Saved entries
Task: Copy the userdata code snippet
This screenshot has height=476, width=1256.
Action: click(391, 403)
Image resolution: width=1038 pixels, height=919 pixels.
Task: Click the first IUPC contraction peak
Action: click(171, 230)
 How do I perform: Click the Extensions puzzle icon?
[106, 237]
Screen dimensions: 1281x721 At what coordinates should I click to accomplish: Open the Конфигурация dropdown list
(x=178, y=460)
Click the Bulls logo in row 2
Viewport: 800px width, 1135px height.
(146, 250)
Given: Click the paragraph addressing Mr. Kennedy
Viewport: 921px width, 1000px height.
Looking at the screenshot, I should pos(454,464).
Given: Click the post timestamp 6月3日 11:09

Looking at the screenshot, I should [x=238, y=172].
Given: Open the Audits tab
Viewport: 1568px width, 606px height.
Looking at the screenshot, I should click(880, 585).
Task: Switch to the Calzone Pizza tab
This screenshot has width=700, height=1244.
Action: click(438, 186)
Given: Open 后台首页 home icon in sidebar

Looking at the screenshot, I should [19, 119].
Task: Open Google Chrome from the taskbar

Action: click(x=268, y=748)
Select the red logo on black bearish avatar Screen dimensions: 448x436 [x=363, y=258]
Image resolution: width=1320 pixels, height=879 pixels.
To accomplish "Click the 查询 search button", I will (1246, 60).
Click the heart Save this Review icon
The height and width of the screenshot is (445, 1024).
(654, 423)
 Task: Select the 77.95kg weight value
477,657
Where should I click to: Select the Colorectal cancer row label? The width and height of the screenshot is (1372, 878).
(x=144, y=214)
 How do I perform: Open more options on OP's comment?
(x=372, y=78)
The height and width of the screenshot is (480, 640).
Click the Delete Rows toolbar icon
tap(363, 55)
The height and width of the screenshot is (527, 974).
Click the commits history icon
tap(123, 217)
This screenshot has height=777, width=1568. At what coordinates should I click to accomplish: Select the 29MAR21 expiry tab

§ WORK TO BE COMPLETED: Without changing anything, repeat every record above.

§ RESULT FOR THIS TASK:
Task: Copy the userdata code snippet
This screenshot has height=476, width=1256.
Action: click(391, 403)
Image resolution: width=1038 pixels, height=919 pixels.
Task: Click the first IUPC contraction peak
Action: click(171, 230)
 How do I perform: Click the Extensions puzzle icon?
[106, 237]
Screen dimensions: 1281x721 At what coordinates should I click to accomplish: Open the Конфигурация dropdown list
(x=178, y=460)
Click the Bulls logo in row 2
Viewport: 800px width, 1135px height.
(146, 250)
Given: Click the paragraph addressing Mr. Kennedy
Viewport: 921px width, 1000px height.
Looking at the screenshot, I should pos(454,464).
Given: Click the post timestamp 6月3日 11:09

Looking at the screenshot, I should [x=238, y=172].
Given: Open the Audits tab
Viewport: 1568px width, 606px height.
Looking at the screenshot, I should click(880, 585).
Task: Switch to the Calzone Pizza tab
This screenshot has width=700, height=1244.
Action: click(438, 186)
Given: Open 后台首页 home icon in sidebar

Looking at the screenshot, I should [19, 119].
Task: Open Google Chrome from the taskbar

Action: click(x=268, y=748)
Select the red logo on black bearish avatar Screen dimensions: 448x436 [x=363, y=258]
Image resolution: width=1320 pixels, height=879 pixels.
To accomplish "Click the 查询 search button", I will (1246, 60).
Click the heart Save this Review icon
The height and width of the screenshot is (445, 1024).
(654, 423)
 Task: Select the 77.95kg weight value
477,657
Where should I click to: Select the Colorectal cancer row label? The width and height of the screenshot is (1372, 878).
(x=144, y=214)
 How do I perform: Open more options on OP's comment?
(x=372, y=78)
The height and width of the screenshot is (480, 640).
Click the Delete Rows toolbar icon
tap(363, 55)
The height and width of the screenshot is (527, 974).
Click the commits history icon
tap(123, 217)
This screenshot has height=777, width=1568. At what coordinates should I click to accomplish: Select the 29MAR21 expiry tab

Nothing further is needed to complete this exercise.